Private James Ross Woods enlisted in Winnipeg on 15 October 1915, occupation given as clerk and usual address as living with his mother on Chalmers Avenue in Winnipeg. After months of training, he embarked from Halifax with the 90th Battalion aboard the Olympic on 31 May 1916. Once overseas he was transferred to the 11th Battalion at Shorncliffe and then on to the 14th Reserve Battalion at Dibgate in February of 1917. A few days later he was struck off strength to the 27th Battalion in France, arriving the unit on the 20th. Over the course of his service Ross was admitted  to the No 5 Canadian Field Ambulance in May of 1917 for three days suffering from inflammation to connective tissue of his right heel, and then in October was troubled with tonsillitis, spending a few days at No 3 Stationary Hospital and No 2 Convalescent Hospital in Rouen, being discharged to base details, Etaples  on the 24th. He was  awarded a Good Conduct Badge  in the field on 15 October 1917. With the 27th Battalion, he proceeded to England in April of 1919  and by May was back in Canada for discharge. Ross’s cousin Walter Ralph Woods also served with the 27th Battalion and was reported as killed in action at Passchendaele on 6 November 1917.

After the war Ross returned to Winnipeg and on 3 June 1926 married Priscilla Kruspe. The couple had at least one child, a daughter Joan. Over the years Ross worked for Oldfield, Kirby, and Gardner Ltd and latterly as a building manager for 10 years for Peter D Curry. Ross was very active in the sport of curling, serving as president of the Fort Rouge Curling Club as well as the Manitoba Curling Association.

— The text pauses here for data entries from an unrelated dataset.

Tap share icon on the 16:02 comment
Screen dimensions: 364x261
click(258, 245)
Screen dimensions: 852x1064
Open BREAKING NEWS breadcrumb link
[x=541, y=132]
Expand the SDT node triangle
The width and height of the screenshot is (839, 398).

Predeceased by his wife Priscilla in 1948 and survived by his daughter Mrs WJ Fraser, James Huston Ross Woods died on 12 September 1950. Along with Priscilla he is interred in the family plot Elmwood Cemetery, Winnipeg.

Ross’s mother Harriet and sisters Marguerite, Eileen (married Harold Dickie in Vancouver 1921, two sons), Dorothy (married Watkin Williams in 1926 in Winnipeg, two sons), and Helen all eventually moved to the Los Angeles area. Harriet died in 1940, Dorothy in 1973, Eileen in 1975, Marguerite in 1980, and Helen in 1990. His sister Victoria married Joseph Le Blanc and predeceased by her husband and survived by a son, died in Vancouver in 1980. His brother Lorne married Ethel Kelly in 1929 in Winnipeg and although he had lived and worked in Vancouver as a comptroller for BC Tourism, died in Victoria in 1972 (no children). His brother Russell stayed in Winnipeg and survived by his wife Elinor and son Grant and family, died in 1984.

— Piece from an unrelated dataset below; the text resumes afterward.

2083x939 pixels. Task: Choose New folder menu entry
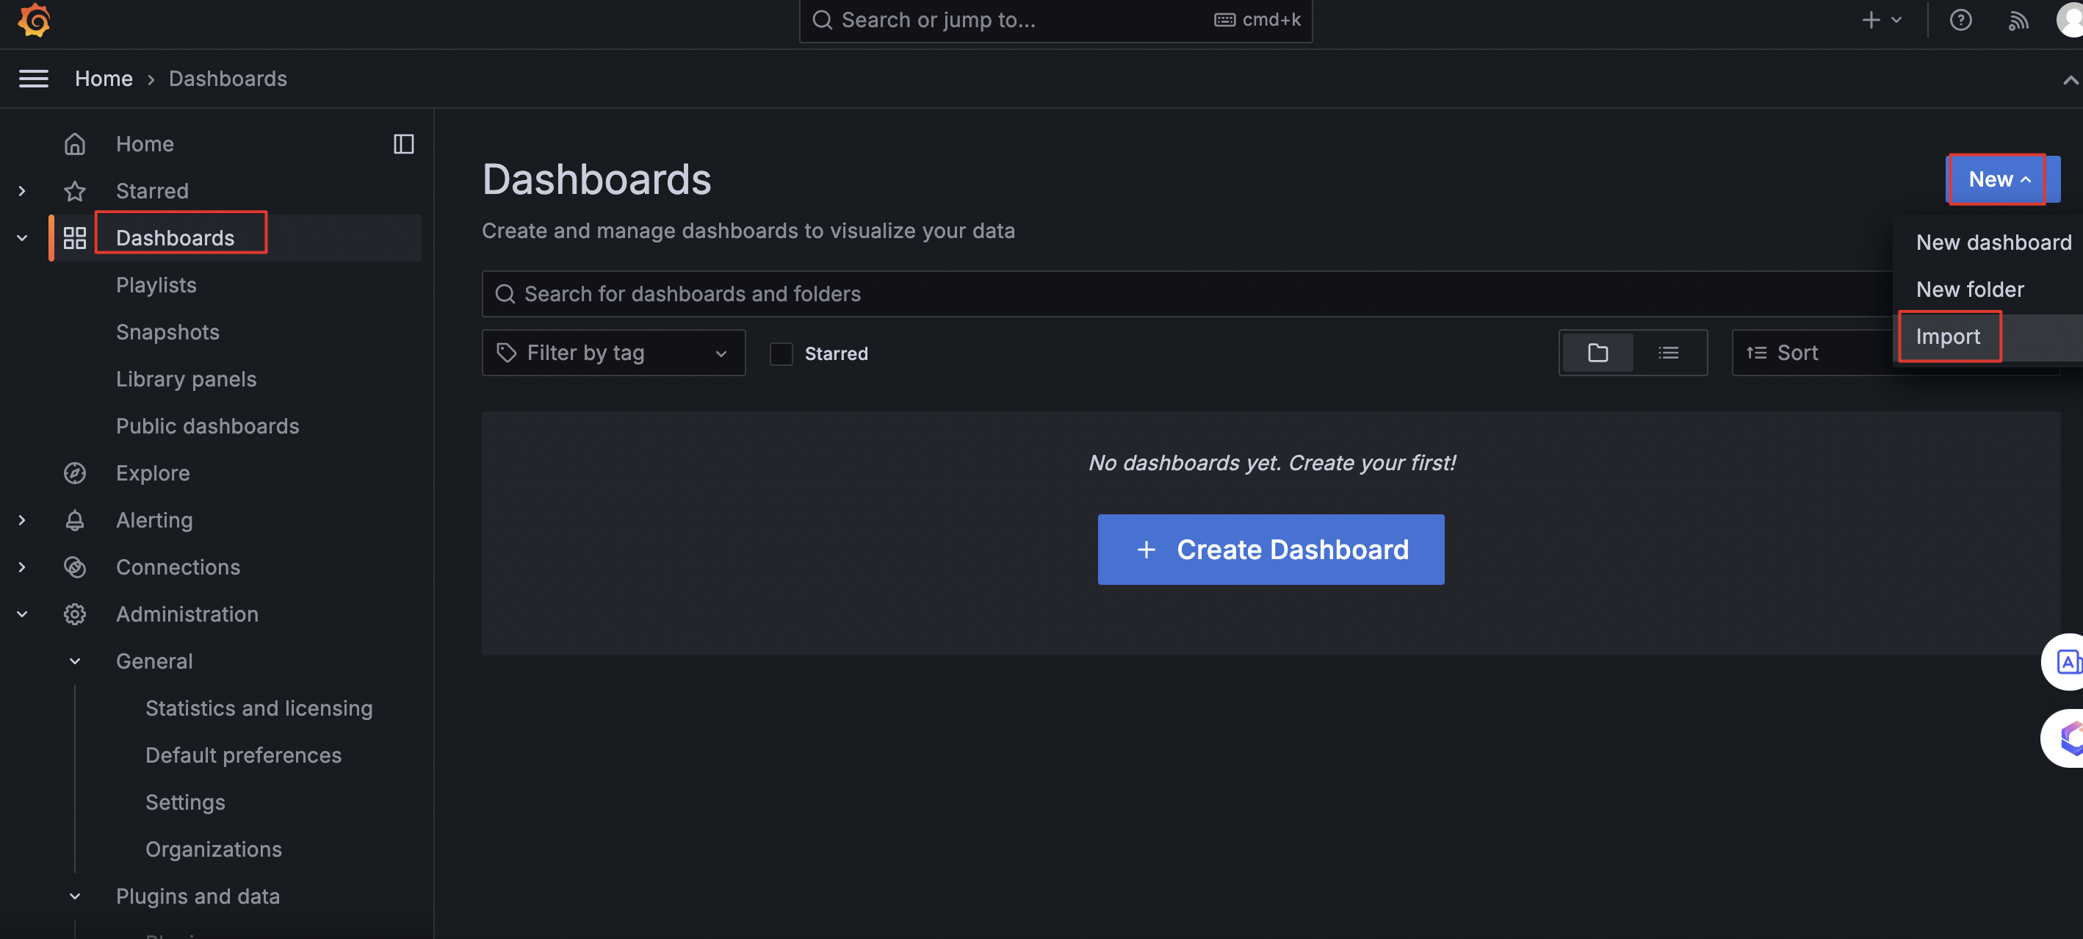(1970, 290)
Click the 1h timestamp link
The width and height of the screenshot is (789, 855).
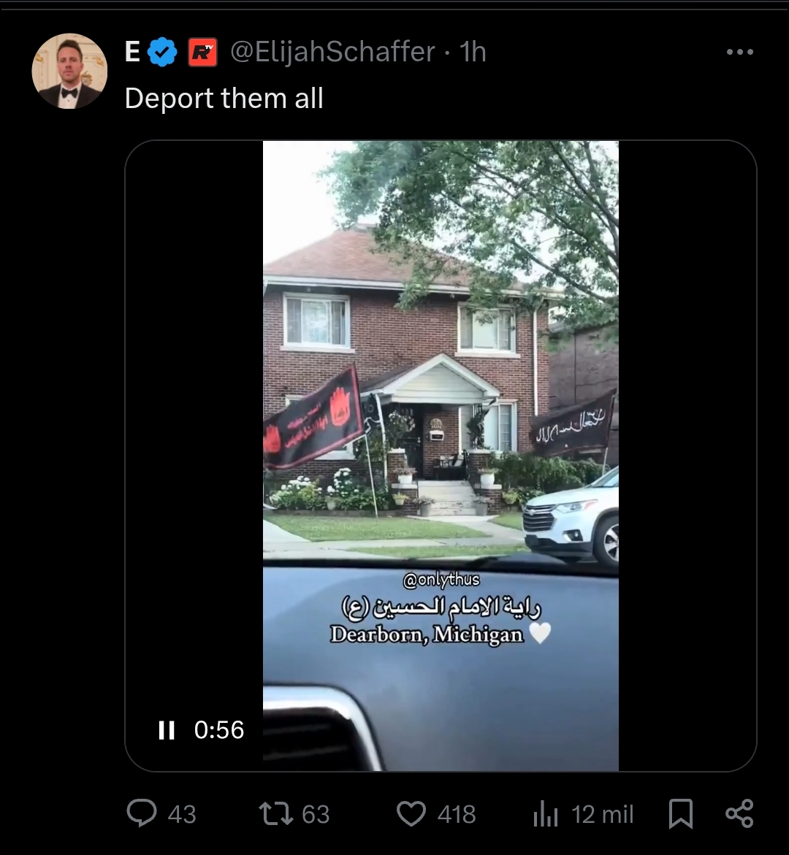[x=473, y=53]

Ross’s brother Harvey signed recruitment papers with the 1st Depot Battalion Manitoba Regiment in Winnipeg in  November of 1917 followed by his medical examination in July of the following year. Stricken with influenza in October of 1918 in Winnipeg while waiting to go overseas, and his condition further complicated with pneumonia, Harvey was discharged as medically unfit in April of 1919 in Winnipeg. Harvey later  married Constance Woolgrove  of Northampton, England. The couple lived in Saskatoon and Nanaimo for a number of years and had four children, a son and three daughters.  Harvey died in 1963 in Victoria.

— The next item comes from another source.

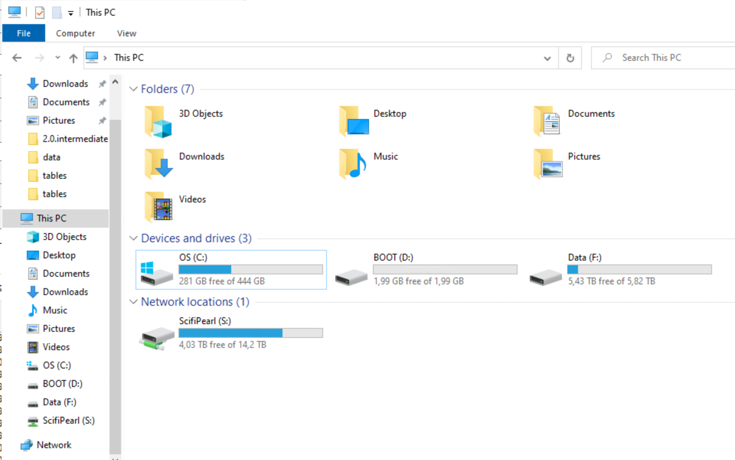Unpin Downloads from Quick access
Image resolution: width=735 pixels, height=460 pixels.
pyautogui.click(x=102, y=84)
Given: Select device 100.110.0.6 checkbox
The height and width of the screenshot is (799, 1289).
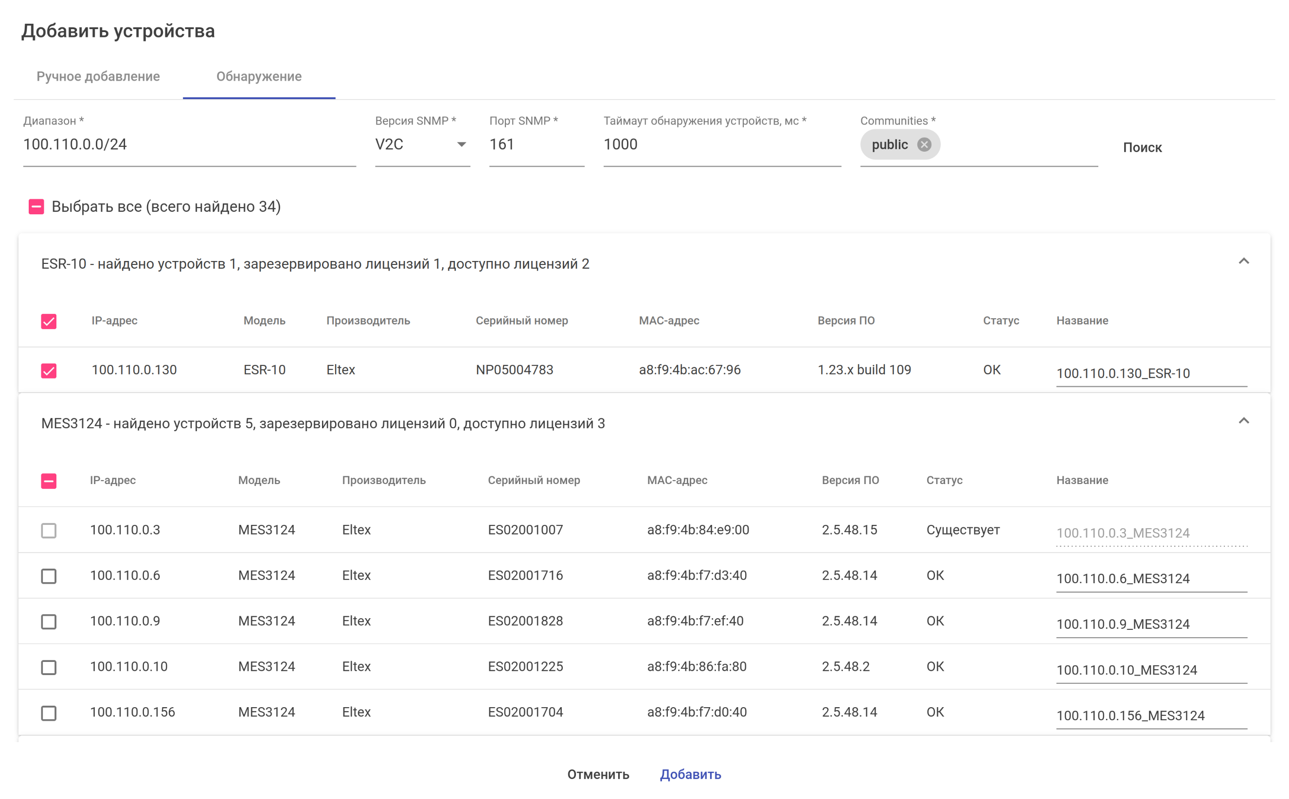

Ross’s brother Stanley, working as a civil engineer with the Grand Trunk Railway, signed his attestation papers in Edmonton in January of 1915 and while serving overseas was awarded a Military Cross in 1916 and First Bar in 1918. After the war he remained with the armed forces (PPCLI) and married Alice Nash in Winnipeg in 1927. They lived in her home in Victoria and had one daughter. In April of 1932 Stanley was reported as missing, lost off the ferry run between Victoria and Vancouver. His body was never recovered.